*** PASSAGE FOR REVIEW Section Begins ***
During 1917 Guantanamo was inspected by the Third Naval District for use in 1919. On 25 February 1918, the ship was turned over to the U.S. Navy at Philadelphia, commissioned on 21 May 1918 as USS Guantanamo (ID-1637), and began service transporting gunpowder and ammunition to forces in Europe. The ship made three voyages in convoy before arriving in New York on 11 December 1918 and being decommissioned on 25 January 1919. The ship was returned to her owners, New York and Cuba Mail Steamship Company.

===Interwar years===
In 1927 Guantanamo was renamed Comerio operating with another subsidiary of the same line and in 1940 sold to Italian interests and renamed Vittorin.

===World War II===
Vittorin, idle at Norfolk, Virginia since June 1940, was detained at March 1941 and seized under the Act of June 6, 1941, Public Law 101-77th Congress, 46 U.S.C.A. which provided for seizure "during such emergency charter or requisition the use of, or take over the title to, or the possession of, for such use or disposition as he shall direct, any foreign merchant vessel which is lying idle in waters within the jurisdiction of the United States, including the Philippine Islands and the Canal Zone, and which is necessary to the national defense" with ownership passing to the War Shipping Administration.
*** PASSAGE FOR REVIEW Section Ends ***
*** MATERIAL SHOWN Section Begins ***
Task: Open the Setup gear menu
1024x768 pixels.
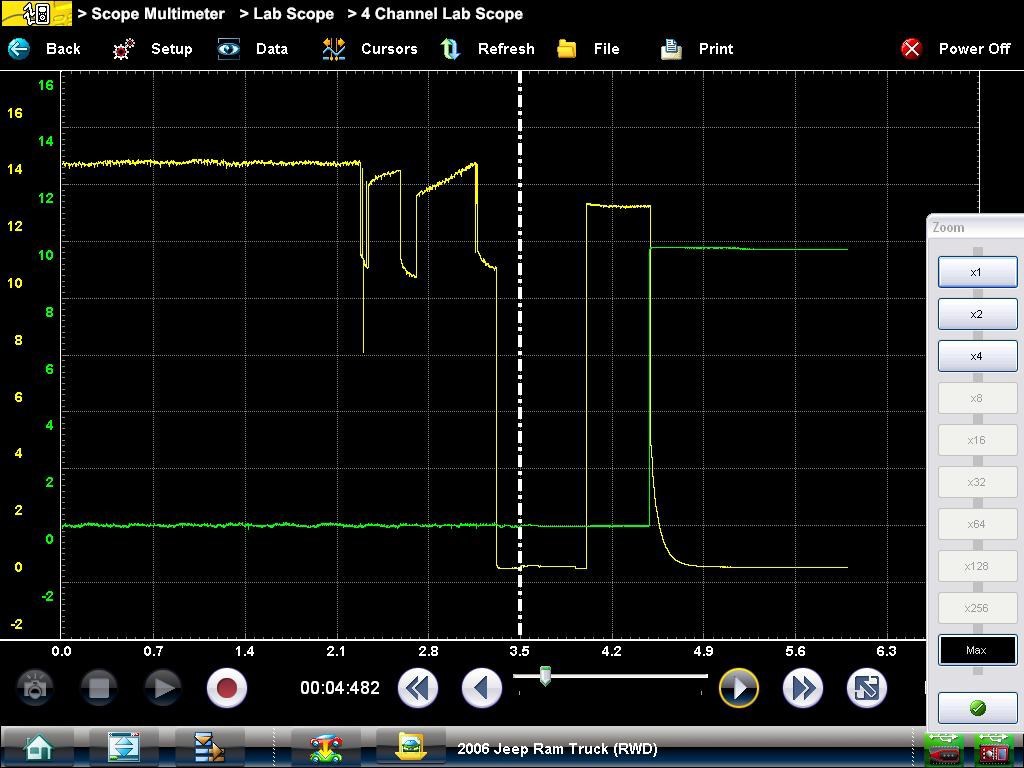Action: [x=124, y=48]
*** MATERIAL SHOWN Section Ends ***
*** MATERIAL SHOWN Section Begins ***
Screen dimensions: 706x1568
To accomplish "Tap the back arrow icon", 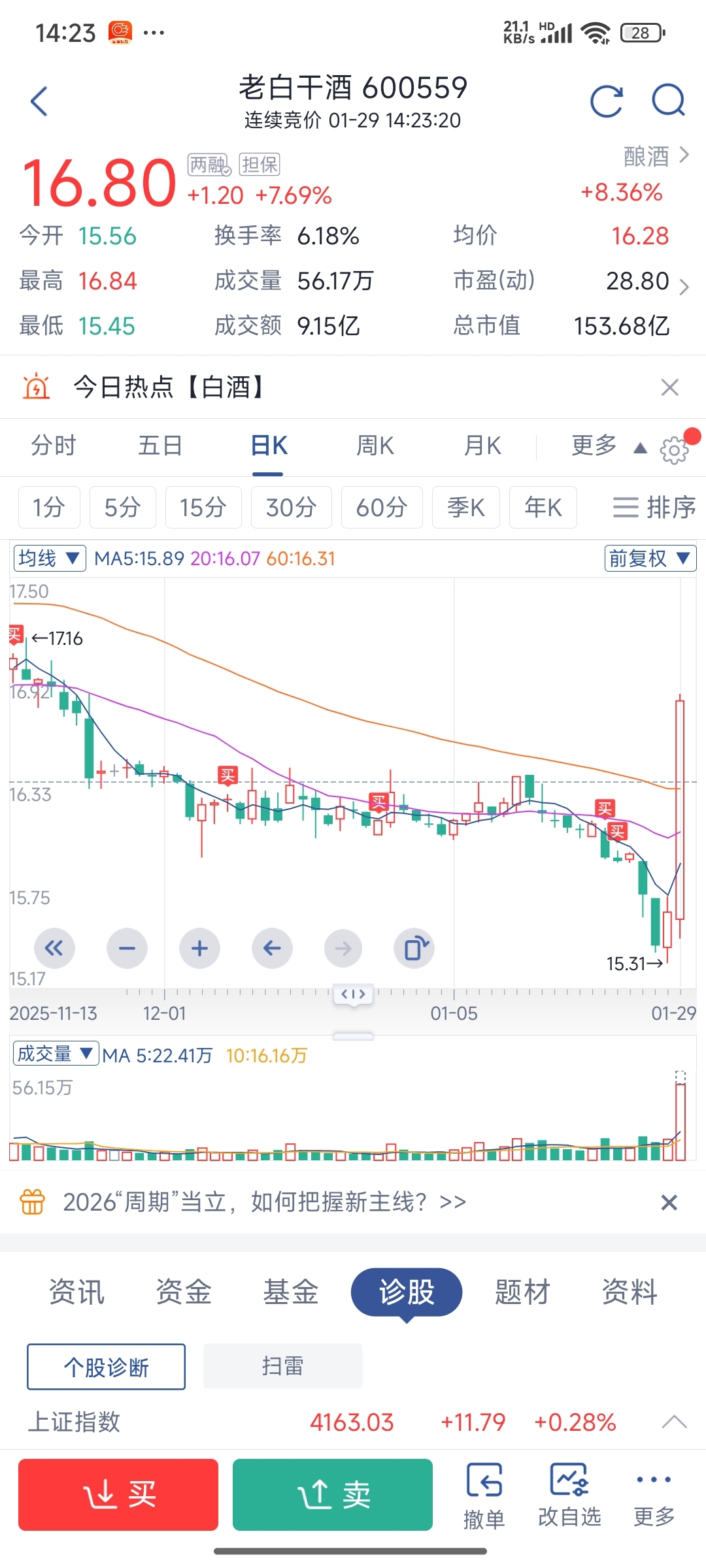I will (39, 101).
*** MATERIAL SHOWN Section Ends ***
### EXERCISE REQUIREMENTS
**A)** Write out, word for word, the stretch of the Guantanamo ship history from "During 1917 Guantanamo" through "and renamed Vittorin.".
**B)** Continue the history of the ship Guantanamo from its final sentence onward.

### YOUR WRITTEN ANSWERS
**A)**
During 1917 Guantanamo was inspected by the Third Naval District for use in 1919. On 25 February 1918, the ship was turned over to the U.S. Navy at Philadelphia, commissioned on 21 May 1918 as USS Guantanamo (ID-1637), and began service transporting gunpowder and ammunition to forces in Europe. The ship made three voyages in convoy before arriving in New York on 11 December 1918 and being decommissioned on 25 January 1919. The ship was returned to her owners, New York and Cuba Mail Steamship Company.

===Interwar years===
In 1927 Guantanamo was renamed Comerio operating with another subsidiary of the same line and in 1940 sold to Italian interests and renamed Vittorin.

**B)**
The ship, renamed Grey Lag, was placed in service 15 October 1941 with South Atlantic Steamship Company as the WSA operating agent. On 2 October 1941 at New York WSA changed the operating agent to U.S. Navigation Company. Effective 22 January 1943 at Brooklyn, New York the ship was bareboat chartered to the War Department for operation by the U.S. Army.

By 12 October 1943 Grey Lag had arrived in the Southwest Pacific Area and was incorporated into the Army's permanent local fleet operating under the U.S. Army Services of Supply (USASOS SWPA) of General MacArthur's command. The ship's dispatch to SWPA was in response to a request for hulls of "moderate draft" of between 4,000 and 6,000 dwt suitable for troop and cargo operations in the islands north of Australia with limited and shallow ports. In particular ships built on the Great Lakes, where size was determined by locks, were suitable with the requirement being met by ships generally termed "Lakers" or "Lake-Type Vessels" whether or not the ships were actual Lake vessels; though the majority delivered had been built and operated there. Grey Lag, though definitely not of Great Lakes origin, was one of the "Lakers" delivered under the request.

By 1 December Grey Lag was one of fifty-two ships of the mixed fleet composed at the time largely of Dutch vessels, mostly Koninklijke Paketvaart-Maatschappij (KPM) ships from the Netherlands East Indies, and other allied vessels from Singapore and the Japanese conquest of the Indies that had sought refuge in Australian ports. The ship was assigned the local fleet designation number of X-101. By 15 July 1944 the ship was in a group assigned to the sub-fleet of ships operating in the New Guinea coastwise service (ADSOS Fleet) as AX-101.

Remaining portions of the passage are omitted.